Laying that page aside, she examined the other sketch—this one was of a young woman and showed her hanging sheets on a clothes line. Susan could tell it had been windy the day Thelma had unknowingly posed for the drawing because wisps of hair were blowing in front of her lovely face, and the sheets already hung were billowing in the breeze, while the sheet she was hanging was plastered to her legs, outlining their shape perfectly. Flipping the drawing to see the reverse, Susan again found the killer’s usual warning written there.
Susan laid the sketches face down atop the other papers on the sofa cushion and began reading the police report that followed. The report detailed the events of September 9, 1930, and the apparent intentional homicide of Frank Gehlt. She skimmed over the names of the arresting officers, the reporting officer, the persons involved (already knowing who was involved in the report) and went straight to the explanation of the case. According to the only surviving person in the house on the night of the murder, Thelma Gehlt, her husband had been out of town with her father, purchasing parts for their tractor and wasn’t due back until the next morning. Their only child, a girl named Frances, was staying with her maternal grandmother, Jaquline, for the week and so was safely away from the house during the murder.
Shortly after midnight, Thelma was awakened by a loud noise. When she heard the strange sound—which she described during her questioning as something that “went bump in the night”—she grabbed her husband’s shotgun from where it stood in the corner of their bedroom. Thelma said that she followed the sound out to the kitchen where it turned out to be Frank arriving home early. Laughing at the situation, she had started to lay the shotgun on the kitchen table, holding it by barrel, when suddenly it went off, shooting him in the abdomen and causing him to drop to the floor. Frantic because she had shot her husband, she called the police and then rushed to his side. Thelma was found covered in his blood, rocking Frank’s dead body when they arrived. Unable to give a clear statement when originally questioned, she was arrested for the murder of her husband on September 9th, 1930.

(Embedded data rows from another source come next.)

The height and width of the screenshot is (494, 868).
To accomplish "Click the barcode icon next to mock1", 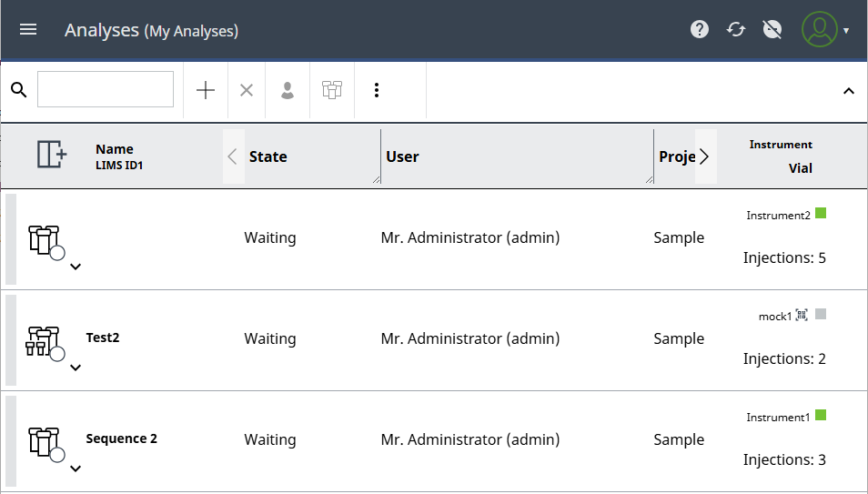I will coord(802,315).
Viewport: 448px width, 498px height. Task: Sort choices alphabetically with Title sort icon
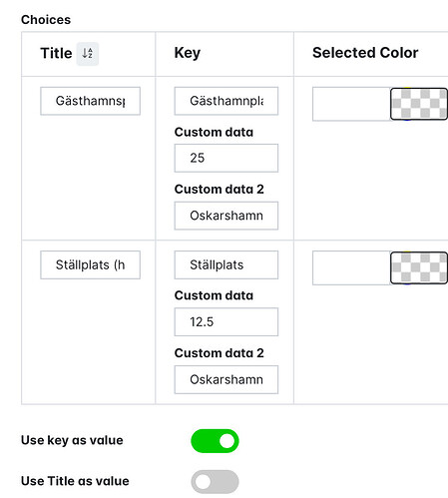(x=88, y=54)
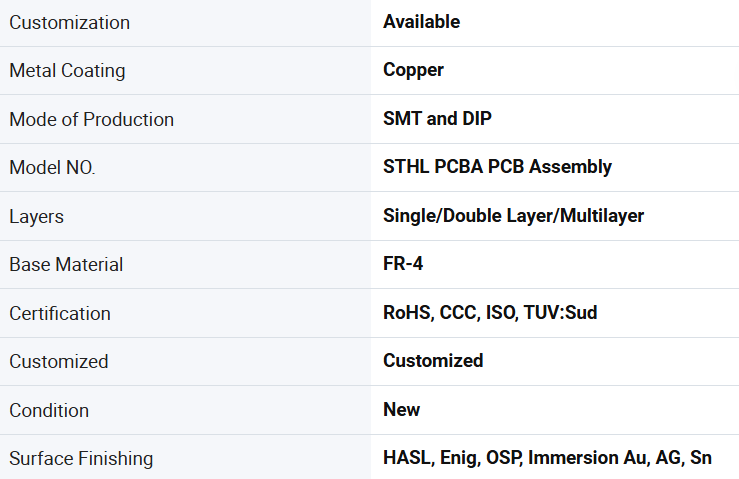Click the Customized row label
This screenshot has width=739, height=479.
tap(59, 362)
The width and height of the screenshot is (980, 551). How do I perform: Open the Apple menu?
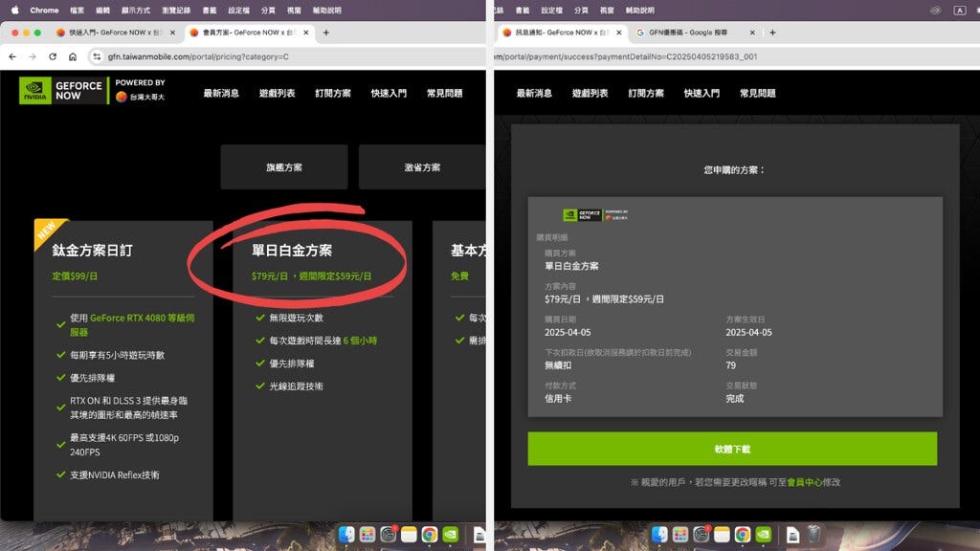[x=14, y=10]
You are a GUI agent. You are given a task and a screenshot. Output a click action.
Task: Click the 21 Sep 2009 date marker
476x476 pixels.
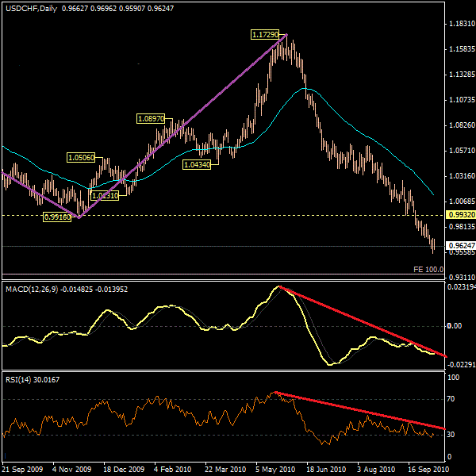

Attached to the police report was the coroner’s autopsy report. Reading it over, Susan immediately picked up some discrepancies between the coroner’s findings and the officer’s investigation report. Frank Gehlt’s Cause of Death was listed as exsanguination, due to a gunshot wound to the abdomen which perforated the spleen, but the doctor listed several seemingly unrelated injuries that would have lead to his demise if he hadn’t bled out first. All of Frank’s ribs were broken, appearing to have been caused by a crushing blow. The internal organs of his chest were bruised and slightly compressed, and were thought to be similar to those seen after crushing injuries. The blood vessels in his eyes were all ruptured, as occurs in suffocation and smothering deaths. The coroner attributed these ruptures to the mysterious crushing injury that had caused the other wounds. With only the information contained within the police report, the coroner was unable to determine the cause of said wounds and their effect on the last minutes of Frank Gehlt’s life.